Task material:
<<<<

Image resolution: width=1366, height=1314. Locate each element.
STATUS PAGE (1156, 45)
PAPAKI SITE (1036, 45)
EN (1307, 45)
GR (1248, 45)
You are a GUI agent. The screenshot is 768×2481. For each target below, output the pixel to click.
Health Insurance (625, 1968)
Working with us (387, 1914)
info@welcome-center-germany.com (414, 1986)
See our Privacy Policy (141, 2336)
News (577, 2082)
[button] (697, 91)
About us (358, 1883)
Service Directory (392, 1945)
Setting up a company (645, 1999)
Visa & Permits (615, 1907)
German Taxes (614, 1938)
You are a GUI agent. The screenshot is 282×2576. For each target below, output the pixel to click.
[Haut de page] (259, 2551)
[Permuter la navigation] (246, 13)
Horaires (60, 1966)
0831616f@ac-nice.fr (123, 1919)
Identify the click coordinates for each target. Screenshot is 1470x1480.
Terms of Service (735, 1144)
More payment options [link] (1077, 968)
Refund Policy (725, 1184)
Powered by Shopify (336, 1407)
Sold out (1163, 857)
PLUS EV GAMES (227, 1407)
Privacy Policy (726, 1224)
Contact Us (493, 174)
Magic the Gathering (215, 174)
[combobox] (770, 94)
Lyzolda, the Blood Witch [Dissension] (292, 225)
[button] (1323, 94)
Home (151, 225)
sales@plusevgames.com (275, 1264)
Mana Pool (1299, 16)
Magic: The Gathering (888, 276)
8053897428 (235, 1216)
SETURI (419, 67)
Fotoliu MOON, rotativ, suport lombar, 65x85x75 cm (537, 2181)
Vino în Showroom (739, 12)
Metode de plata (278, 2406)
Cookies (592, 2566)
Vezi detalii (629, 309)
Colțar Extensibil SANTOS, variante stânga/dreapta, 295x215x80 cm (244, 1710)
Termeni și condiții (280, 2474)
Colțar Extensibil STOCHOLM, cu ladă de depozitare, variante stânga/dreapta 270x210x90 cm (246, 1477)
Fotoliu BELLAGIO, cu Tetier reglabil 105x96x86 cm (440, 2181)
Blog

>>>>

Directions:
Report each line above containing the string "click".

Written solution:
You are a GUI agent. The screenshot is 768×2481. For each target below, output the pixel to click.
You are a GUI agent. The screenshot is 282×2576. For each target below, output the pixel to click.
Identify the click coordinates for each target. Screenshot is 1470x1480.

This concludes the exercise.